Immer mehr Menschen wollen nach Frankfurt am Main, aber auch in die umliegenden Mittelstädte ziehen. Entsprechend muss man sich auch mit einer guten Planung öffentlicher Verkehrsmittel vorbereiten. Man kann es fast einen Glücksfall nennen, dass das Fahrgastwachstum nun einige Jahre zurückgeworfen wird und das Niveau des Jahres 2019 wohl erst mittelfristig wieder erreicht wird.

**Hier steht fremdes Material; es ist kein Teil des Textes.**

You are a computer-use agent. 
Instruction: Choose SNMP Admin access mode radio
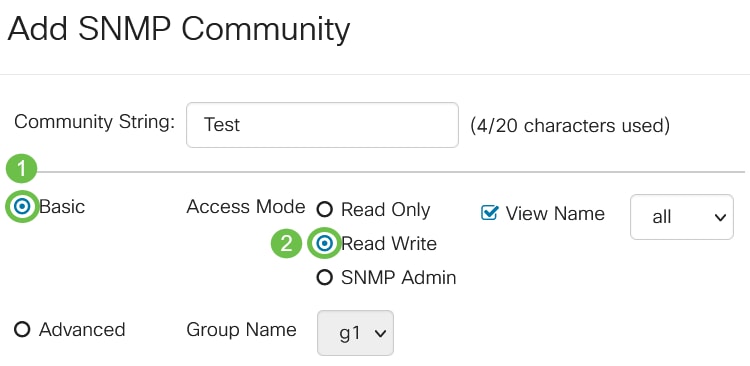[324, 277]
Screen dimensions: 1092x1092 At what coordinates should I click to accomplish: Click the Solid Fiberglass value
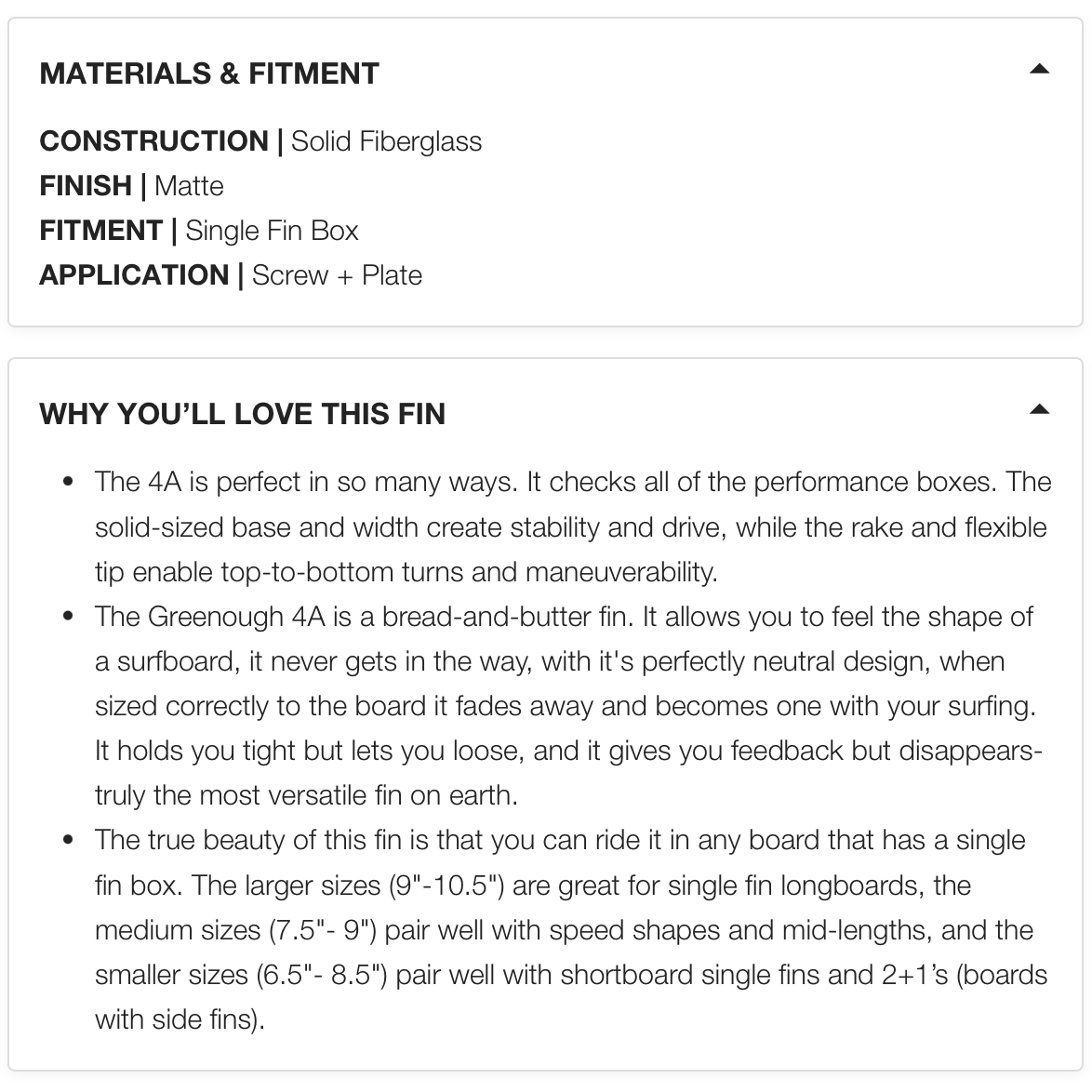[386, 141]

Doch das heißt nicht, dass die Infrastrukturen, die in der Mitte des letzten Jahrhunderts geplant und in den 1970er und 1980er Jahren eröffnet worden sind, noch ausreichen für die Verkehrsbedürfnisse der Zukunft. Im Gegenteil, das ist weder auf der Straße noch auf der Schiene der Fall. Wir brauchen daher mehr Verkehrsleistungen und bei aller verständlichen Kritik an einem vermeintlichen „Höher, Schneller, Weiter“, so ist unsere Gesellschaft nun einmal auf Wachstum ausgelegt – und nur so schaffen wir es, den Wohlstand für alle immer weiter zu vermehren.

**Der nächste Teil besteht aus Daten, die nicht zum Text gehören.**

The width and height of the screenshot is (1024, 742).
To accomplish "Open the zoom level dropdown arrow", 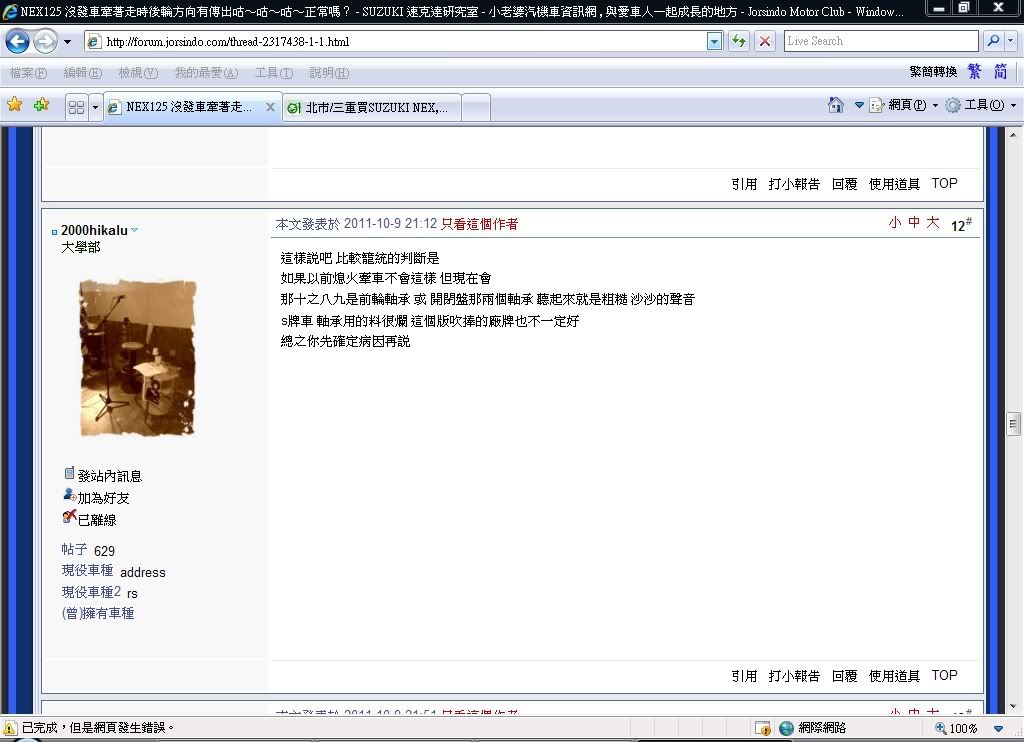I will (998, 729).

Die Menschen werden im Zweifel immer das Auto als Alternative in der Garage haben, wenn Busse und Bahnen es nicht schaffen, sich fit für die kommenden Jahrzehnte zu machen. Was ich mir von den Verantwortlichen jetzt wünsche: Dass man die Wohnungs- und Flächenplanung in den kommenden Jahren mit in die ÖPNV-Planung einbezieht.

Dass man es schafft, möglichst unbürokratisch für mehr Wohnraum zu sorgen und zwar so, wie man es heute braucht: Immer mehr Menschen leben alleine oder in Zwei-Personen-Haushalten, mehrköpfige Familien werden immer seltener. Also muss man sicherstellen, dass der Wohnraum vorhanden ist, aber auch die Anbindung dieses Wohnraums an die Innenstädte. Es können nicht alle in Frankfurt am Stachus leben, sondern natürlich müssen die Menschen einpendeln.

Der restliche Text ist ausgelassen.